Focolaio primario della pandemia, l’Asia corre ai ripari con provvedimenti di urgenza isolando aree abitate oppure potenziando i sistemi sanitari e la coscientizzazione delle popolazioni. Tuttavia la preoccupazione è elevata, soprattutto per le realtà più afflitte da povertà, repressione politica o incompetenza. Diffuso è il timore che saranno le classi medie già falcidiate dalla crisi economica e i più poveri e indifesi a subire le conseguenze maggiori della pandemia.

I pochi casi ufficiali di contagio, da poche decine a qualche centinaio, con il numero massimo (900) in Malaysia accertati nei dieci paesi membri dell’Associazione delle nazioni del Sud-Est asiatico (Asean) che conta 630 milioni di abitanti, sembrano più frutto di sottovalutazione che di reale diffusione del Covid-19. Ovunque, ampie differenze di reddito e possibilità tra una esigua minoranza e la maggior parte degli abitanti, qui come altrove in Asia, non potranno che amplificare le conseguenze per i gruppi meno favoriti.

“Le problematiche abitative sono ora sulla linea del fronte contro la diffusione del coronavirus, avere una abitazione mai come ora può fare la differenza per la vita o la morte”. Con queste parole Leilani Farha, Inviato speciale delle Nazioni Unite per il diritto all’abitazione, ha sollecitato tutti i governi a prendere misure efficaci per evitare che altri vadano ad aggiungersi al gran numero di individui che vivono in condizioni abitative precarie (1,8 miliardi nel mondo) che li espongono ora maggiormente al contagio.
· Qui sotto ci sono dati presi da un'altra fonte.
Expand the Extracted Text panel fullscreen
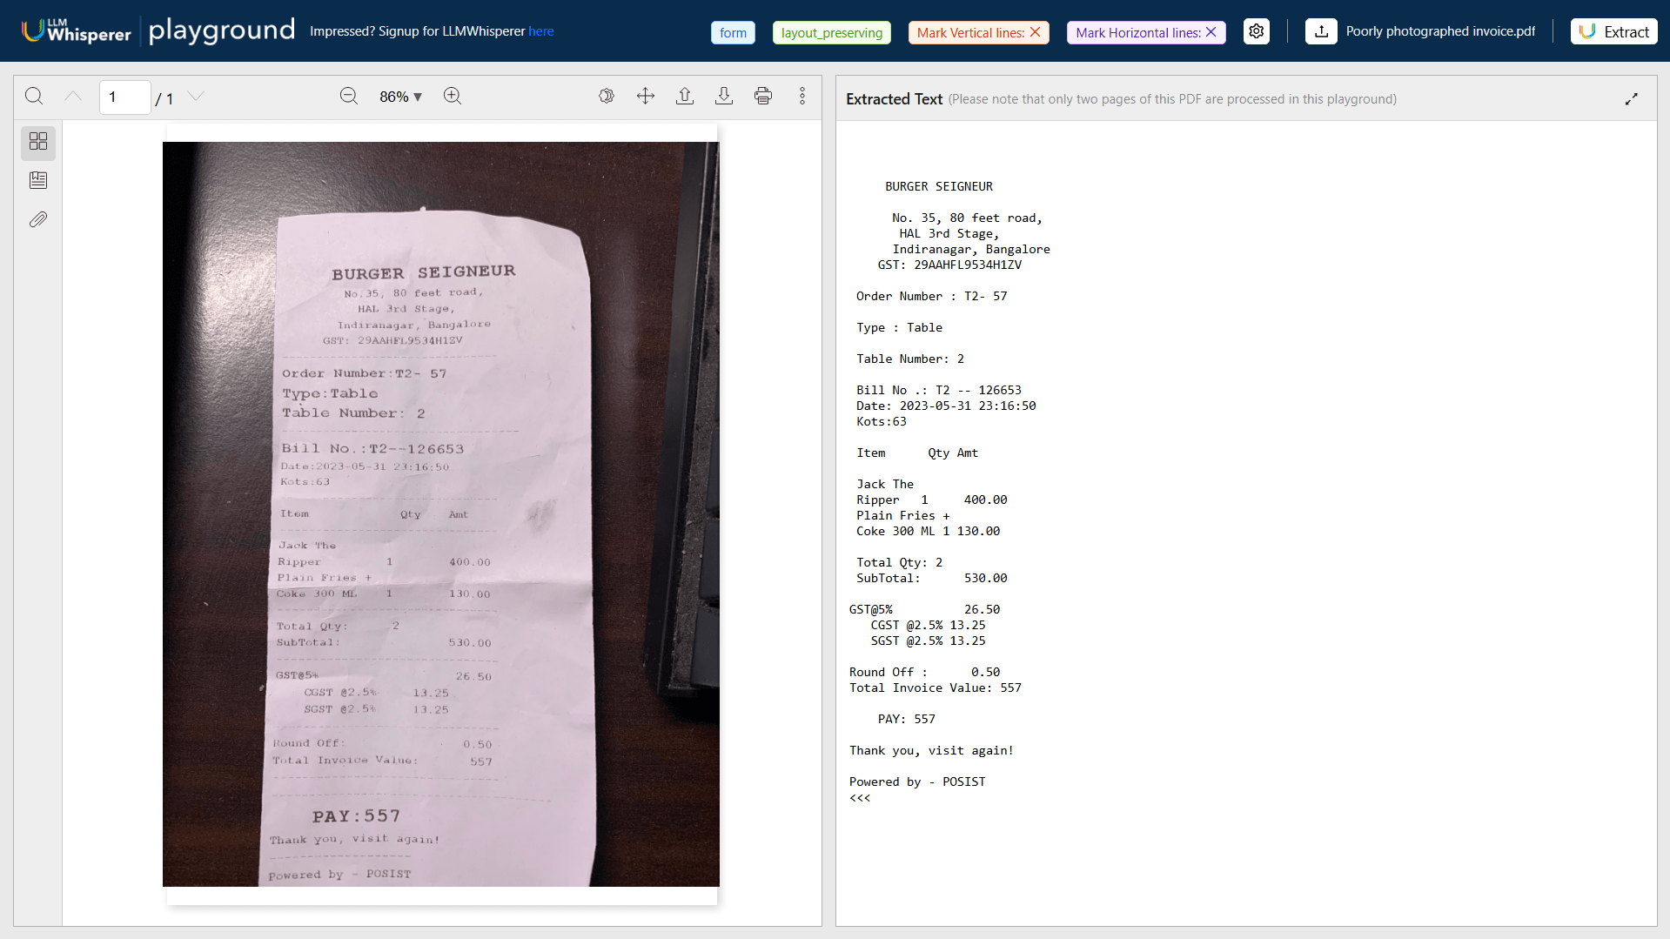This screenshot has height=939, width=1670. (x=1632, y=97)
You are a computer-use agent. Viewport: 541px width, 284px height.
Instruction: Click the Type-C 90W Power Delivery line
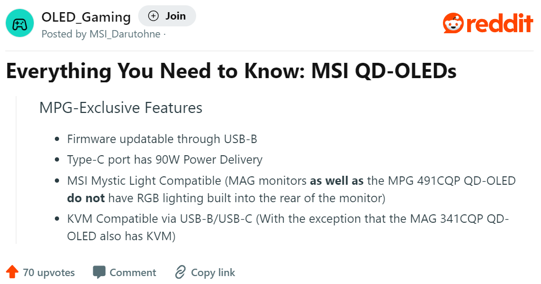165,159
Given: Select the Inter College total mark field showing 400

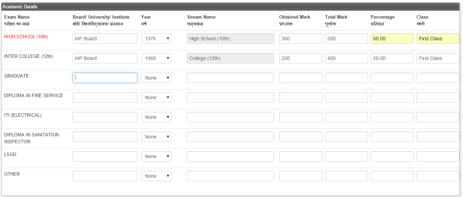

A sua volta, un rapporto della United Nations Economic and Social Commission for Asia and the Pacific segnala con chiarezza i rischi di recessione in aree vulnerabili, al punto che la pandemia potrebbe più che raddoppiare il numero degli asiatici in povertà estrema (sotto 1,9 dollari al giorno) prima previsto in 56 milioni entro il 2030.

Si temono anche i rischi di involuzione democratica e la restrizione di diritti e libertà già ridotte o sotto pressione in diversi paesi. Non a caso, in una Hong Kong che registra un record di contagi di ritorno, in buona parte attribuibile al rientro di cittadini e stranieri dall’estero, il prolungato braccio di ferro tra democratici e governo locale (supportato da Pechino) è andato sottotraccia ma l’accademico e attivista Benni Tai parla dello stato di diritto attuale come di “un morto che cammina”. Altrove, come in Thailandia, Cambogia, Corea del Nord – la stessa Repubblica popolare cinese – a rischio sono anche regimi repressivi messi alla prova da un’emergenza che si associa alla recessione economica già in corso. Infine, crescono i timori delle minoranze religiose in realtà, come la Malaysia, il Myanmar o l’India, dove la crisi potrebbe incentivare xenofobia e suprematismo a base religiosa.